+++ Exercise material

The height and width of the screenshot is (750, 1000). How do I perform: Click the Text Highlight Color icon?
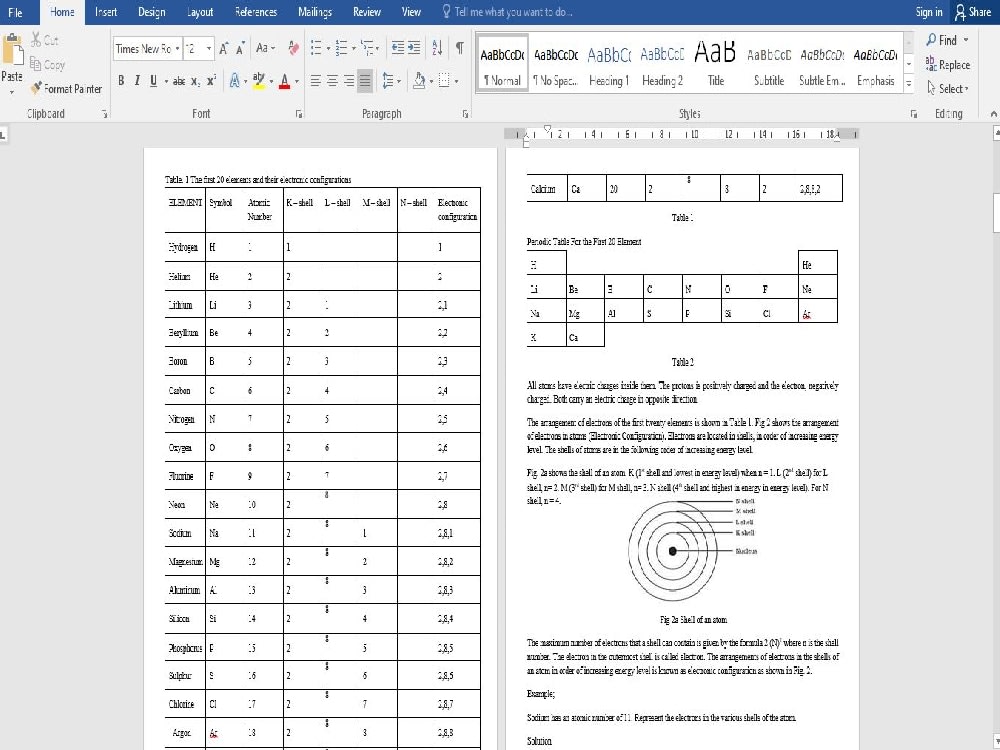coord(258,79)
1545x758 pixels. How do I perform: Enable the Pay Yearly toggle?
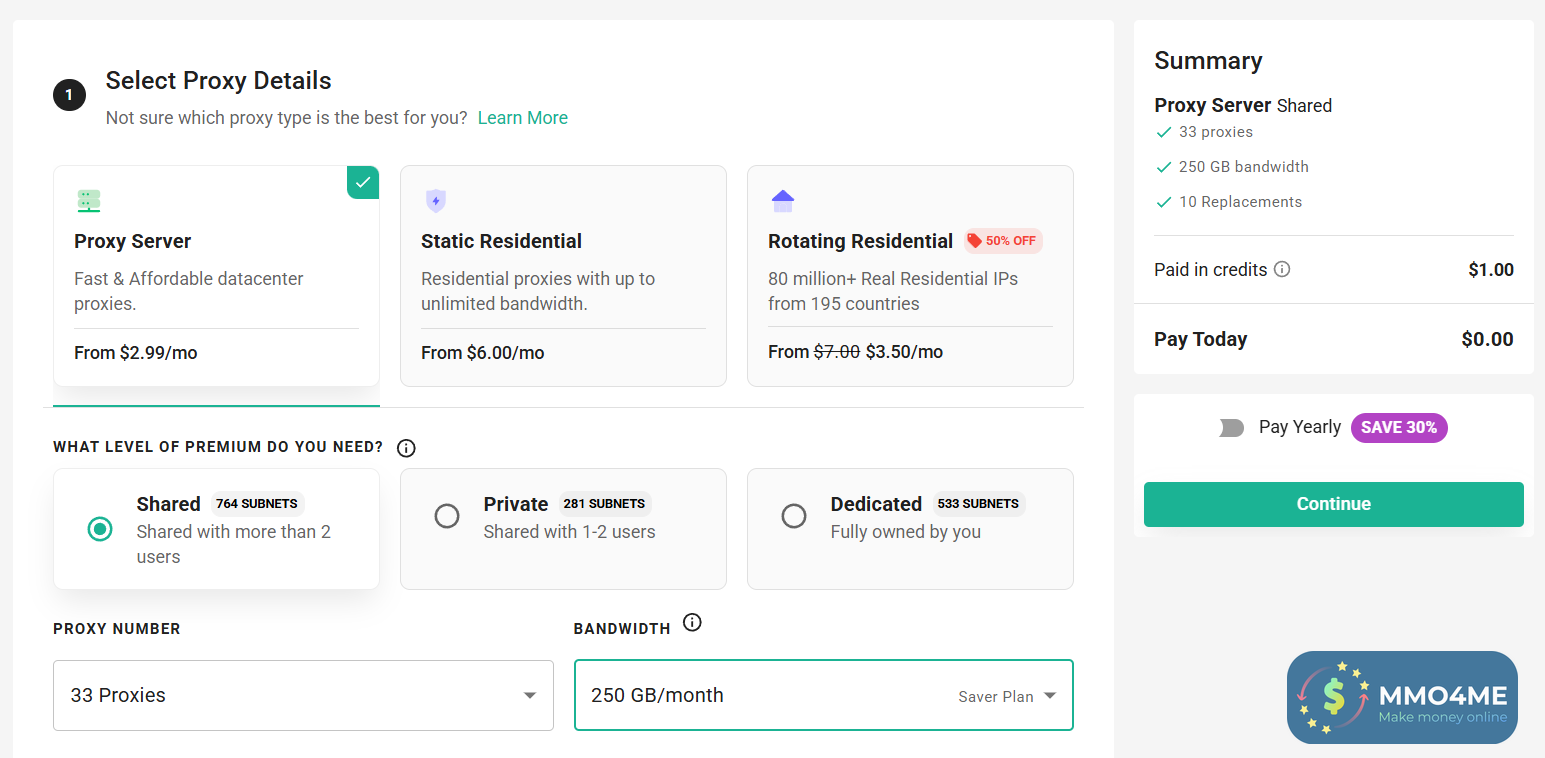(1231, 428)
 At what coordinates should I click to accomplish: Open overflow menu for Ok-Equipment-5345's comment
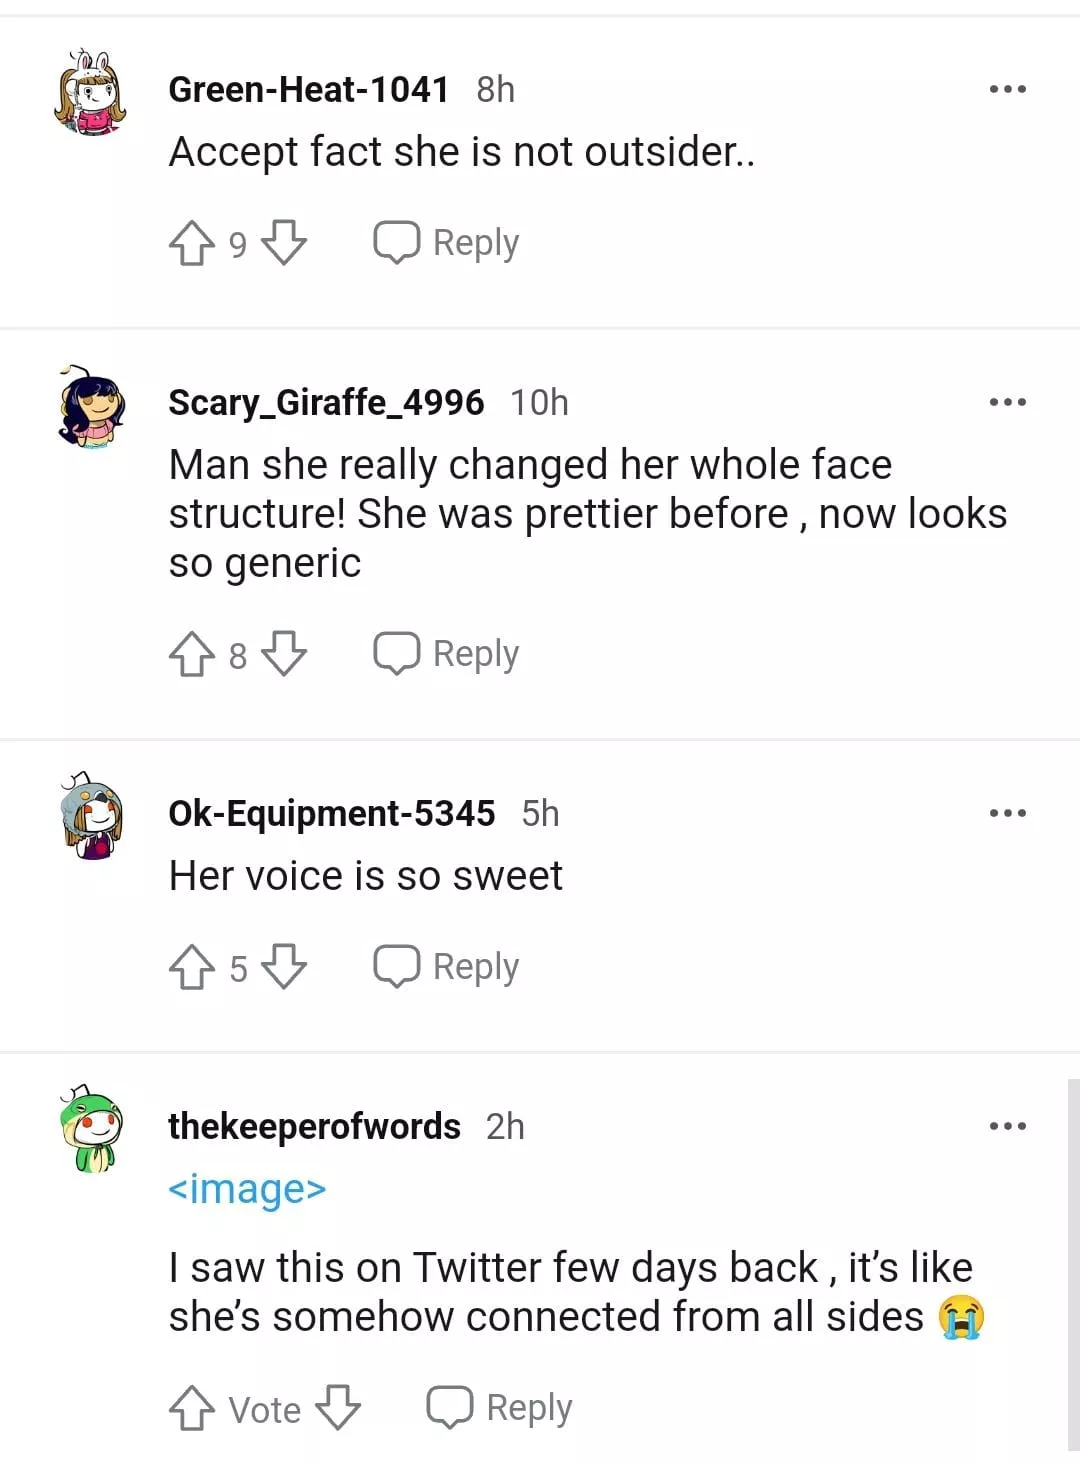1007,813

++++++

The task: Each entry is to be returned precisely as it appears, but the pictures are to be dropped.

Task result:
The height and width of the screenshot is (750, 1000). How do I perform: Click the Text Highlight Color icon?
coord(258,79)
1545x758 pixels. How do I perform: Enable the Pay Yearly toggle?
(1231, 428)
 At what coordinates should I click to accomplish: Open overflow menu for Ok-Equipment-5345's comment
1007,813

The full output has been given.